- Arbeitsanweisung -
Stelle alle Zeilen der folgenden Einträge als nummerierte Liste dar und lass die leeren Zeilen weg.

- Ausgangsdaten -
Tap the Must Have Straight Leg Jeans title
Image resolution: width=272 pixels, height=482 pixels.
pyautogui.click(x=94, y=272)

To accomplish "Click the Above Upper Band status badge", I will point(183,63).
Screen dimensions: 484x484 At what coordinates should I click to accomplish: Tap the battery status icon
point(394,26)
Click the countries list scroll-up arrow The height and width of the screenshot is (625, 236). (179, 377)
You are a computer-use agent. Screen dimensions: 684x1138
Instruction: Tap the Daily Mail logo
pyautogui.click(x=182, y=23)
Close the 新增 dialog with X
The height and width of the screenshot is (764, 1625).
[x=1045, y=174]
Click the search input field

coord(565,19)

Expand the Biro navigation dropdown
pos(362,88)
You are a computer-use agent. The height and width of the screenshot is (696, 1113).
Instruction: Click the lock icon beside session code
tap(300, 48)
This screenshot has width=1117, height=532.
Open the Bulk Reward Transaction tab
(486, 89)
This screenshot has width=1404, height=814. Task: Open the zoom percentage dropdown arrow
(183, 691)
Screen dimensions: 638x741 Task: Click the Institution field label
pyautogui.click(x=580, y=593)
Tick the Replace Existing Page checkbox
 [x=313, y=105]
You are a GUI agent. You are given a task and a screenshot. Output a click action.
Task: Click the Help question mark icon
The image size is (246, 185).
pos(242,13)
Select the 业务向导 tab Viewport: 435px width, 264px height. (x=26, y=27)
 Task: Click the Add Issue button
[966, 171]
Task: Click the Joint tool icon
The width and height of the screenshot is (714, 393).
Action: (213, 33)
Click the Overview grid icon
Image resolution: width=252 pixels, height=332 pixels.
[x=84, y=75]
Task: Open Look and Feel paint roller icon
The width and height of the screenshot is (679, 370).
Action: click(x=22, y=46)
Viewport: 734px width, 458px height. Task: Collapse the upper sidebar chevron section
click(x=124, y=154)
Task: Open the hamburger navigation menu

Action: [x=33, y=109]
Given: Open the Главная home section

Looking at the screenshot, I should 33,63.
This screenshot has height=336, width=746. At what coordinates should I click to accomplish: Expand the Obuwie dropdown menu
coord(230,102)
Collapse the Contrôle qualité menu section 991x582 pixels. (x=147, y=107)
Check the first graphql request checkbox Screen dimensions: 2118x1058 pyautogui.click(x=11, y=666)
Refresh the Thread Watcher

- Schriftliche Lösung -
1. Tap the Must Have Straight Leg Jeans title
2. Image resolution: width=272 pixels, height=482 pixels.
3. pyautogui.click(x=94, y=272)
4. To accomplish "Click the Above Upper Band status badge", I will point(183,63).
5. Screen dimensions: 484x484 At what coordinates should I click to accomplish: Tap the battery status icon
6. point(394,26)
7. Click the countries list scroll-up arrow The height and width of the screenshot is (625, 236). (179, 377)
8. You are a computer-use agent. Screen dimensions: 684x1138
9. Instruction: Tap the Daily Mail logo
10. pyautogui.click(x=182, y=23)
11. Close the 新增 dialog with X
12. The height and width of the screenshot is (764, 1625).
13. [x=1045, y=174]
14. Click the search input field
15. coord(565,19)
16. Expand the Biro navigation dropdown
17. pos(362,88)
18. You are a computer-use agent. The height and width of the screenshot is (696, 1113).
19. Instruction: Click the lock icon beside session code
20. tap(300, 48)
21. This screenshot has width=1117, height=532.
22. Open the Bulk Reward Transaction tab
23. (486, 89)
24. This screenshot has width=1404, height=814. Task: Open the zoom percentage dropdown arrow
25. (183, 691)
26. Screen dimensions: 638x741 Task: Click the Institution field label
27. pyautogui.click(x=580, y=593)
28. Tick the Replace Existing Page checkbox
29.  [x=313, y=105]
30. You are a GUI agent. You are given a task and a screenshot. Output a click action.
31. Task: Click the Help question mark icon
32. The image size is (246, 185).
33. pos(242,13)
34. Select the 业务向导 tab Viewport: 435px width, 264px height. (x=26, y=27)
35.  Task: Click the Add Issue button
36. [966, 171]
37. Task: Click the Joint tool icon
38. The width and height of the screenshot is (714, 393).
39. Action: (213, 33)
40. Click the Overview grid icon
41. Image resolution: width=252 pixels, height=332 pixels.
42. [x=84, y=75]
43. Task: Open Look and Feel paint roller icon
44. The width and height of the screenshot is (679, 370).
45. Action: click(x=22, y=46)
46. Viewport: 734px width, 458px height. Task: Collapse the upper sidebar chevron section
47. click(x=124, y=154)
48. Task: Open the hamburger navigation menu
49. Action: [x=33, y=109]
50. Given: Open the Главная home section
51. Looking at the screenshot, I should 33,63.
52. This screenshot has height=336, width=746. At what coordinates should I click to accomplish: Expand the Obuwie dropdown menu
53. coord(230,102)
54. Collapse the Contrôle qualité menu section 991x582 pixels. (x=147, y=107)
55. Check the first graphql request checkbox Screen dimensions: 2118x1058 pyautogui.click(x=11, y=666)
56. Refresh the Thread Watcher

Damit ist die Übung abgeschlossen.